▶ [EXERCISE]: Return every line below exactly as written.

▶ [RECORDED DATA]:
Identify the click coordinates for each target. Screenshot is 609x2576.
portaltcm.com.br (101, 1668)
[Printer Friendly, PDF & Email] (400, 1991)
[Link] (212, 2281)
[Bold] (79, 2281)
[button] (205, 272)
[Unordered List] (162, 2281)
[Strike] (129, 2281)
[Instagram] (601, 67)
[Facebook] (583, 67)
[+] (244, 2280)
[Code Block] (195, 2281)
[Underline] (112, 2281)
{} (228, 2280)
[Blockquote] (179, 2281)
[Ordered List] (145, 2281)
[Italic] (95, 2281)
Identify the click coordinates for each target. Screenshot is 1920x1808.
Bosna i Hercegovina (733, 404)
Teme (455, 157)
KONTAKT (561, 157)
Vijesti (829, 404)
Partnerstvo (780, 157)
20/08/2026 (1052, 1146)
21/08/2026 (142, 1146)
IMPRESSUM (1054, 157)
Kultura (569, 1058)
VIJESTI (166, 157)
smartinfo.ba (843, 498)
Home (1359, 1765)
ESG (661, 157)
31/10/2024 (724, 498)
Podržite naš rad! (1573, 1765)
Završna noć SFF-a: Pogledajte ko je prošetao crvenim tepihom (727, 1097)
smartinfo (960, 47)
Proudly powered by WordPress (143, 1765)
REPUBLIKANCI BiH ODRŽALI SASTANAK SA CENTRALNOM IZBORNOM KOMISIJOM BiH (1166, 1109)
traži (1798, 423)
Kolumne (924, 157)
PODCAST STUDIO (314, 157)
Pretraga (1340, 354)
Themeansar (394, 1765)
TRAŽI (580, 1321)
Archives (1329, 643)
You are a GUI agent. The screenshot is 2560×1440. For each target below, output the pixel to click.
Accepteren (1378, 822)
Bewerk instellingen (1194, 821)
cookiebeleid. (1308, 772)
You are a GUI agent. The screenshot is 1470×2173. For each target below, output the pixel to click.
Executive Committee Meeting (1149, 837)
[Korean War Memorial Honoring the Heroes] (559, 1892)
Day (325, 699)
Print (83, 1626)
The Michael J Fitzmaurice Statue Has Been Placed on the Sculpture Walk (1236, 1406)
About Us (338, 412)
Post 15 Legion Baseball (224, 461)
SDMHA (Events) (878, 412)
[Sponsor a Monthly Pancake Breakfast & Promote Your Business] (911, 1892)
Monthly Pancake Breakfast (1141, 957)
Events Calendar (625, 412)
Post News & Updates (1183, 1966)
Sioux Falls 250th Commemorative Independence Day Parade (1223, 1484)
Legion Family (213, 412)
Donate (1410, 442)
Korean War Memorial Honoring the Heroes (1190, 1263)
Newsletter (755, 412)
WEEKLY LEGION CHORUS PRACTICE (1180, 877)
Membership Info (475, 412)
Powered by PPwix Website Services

▶ [TASK OUTPUT]:
Identify the click coordinates for each target. Screenshot is 609x2576.
portaltcm.com.br (101, 1668)
[Printer Friendly, PDF & Email] (400, 1991)
[Link] (212, 2281)
[Bold] (79, 2281)
[button] (205, 272)
[Unordered List] (162, 2281)
[Strike] (129, 2281)
[Instagram] (601, 67)
[Facebook] (583, 67)
[+] (244, 2280)
[Code Block] (195, 2281)
[Underline] (112, 2281)
{} (228, 2280)
[Blockquote] (179, 2281)
[Ordered List] (145, 2281)
[Italic] (95, 2281)
Identify the click coordinates for each target. Screenshot is 1920x1808.
Bosna i Hercegovina (733, 404)
Teme (455, 157)
KONTAKT (561, 157)
Vijesti (829, 404)
Partnerstvo (780, 157)
20/08/2026 (1052, 1146)
21/08/2026 (142, 1146)
IMPRESSUM (1054, 157)
Kultura (569, 1058)
VIJESTI (166, 157)
smartinfo.ba (843, 498)
Home (1359, 1765)
ESG (661, 157)
31/10/2024 (724, 498)
Podržite naš rad! (1573, 1765)
Završna noć SFF-a: Pogledajte ko je prošetao crvenim tepihom (727, 1097)
smartinfo (960, 47)
Proudly powered by WordPress (143, 1765)
REPUBLIKANCI BiH ODRŽALI SASTANAK SA CENTRALNOM IZBORNOM KOMISIJOM BiH (1166, 1109)
traži (1798, 423)
Kolumne (924, 157)
PODCAST STUDIO (314, 157)
Pretraga (1340, 354)
Themeansar (394, 1765)
TRAŽI (580, 1321)
Archives (1329, 643)
You are a GUI agent. The screenshot is 2560×1440. For each target below, output the pixel to click.
Accepteren (1378, 822)
Bewerk instellingen (1194, 821)
cookiebeleid. (1308, 772)
You are a GUI agent. The screenshot is 1470×2173. For each target below, output the pixel to click.
Executive Committee Meeting (1149, 837)
[Korean War Memorial Honoring the Heroes] (559, 1892)
Day (325, 699)
Print (83, 1626)
The Michael J Fitzmaurice Statue Has Been Placed on the Sculpture Walk (1236, 1406)
About Us (338, 412)
Post 15 Legion Baseball (224, 461)
SDMHA (Events) (878, 412)
[Sponsor a Monthly Pancake Breakfast & Promote Your Business] (911, 1892)
Monthly Pancake Breakfast (1141, 957)
Events Calendar (625, 412)
Post News & Updates (1183, 1966)
Sioux Falls 250th Commemorative Independence Day Parade (1223, 1484)
Legion Family (213, 412)
Donate (1410, 442)
Korean War Memorial Honoring the Heroes (1190, 1263)
Newsletter (755, 412)
WEEKLY LEGION CHORUS PRACTICE (1180, 877)
Membership Info (475, 412)
Powered by PPwix Website Services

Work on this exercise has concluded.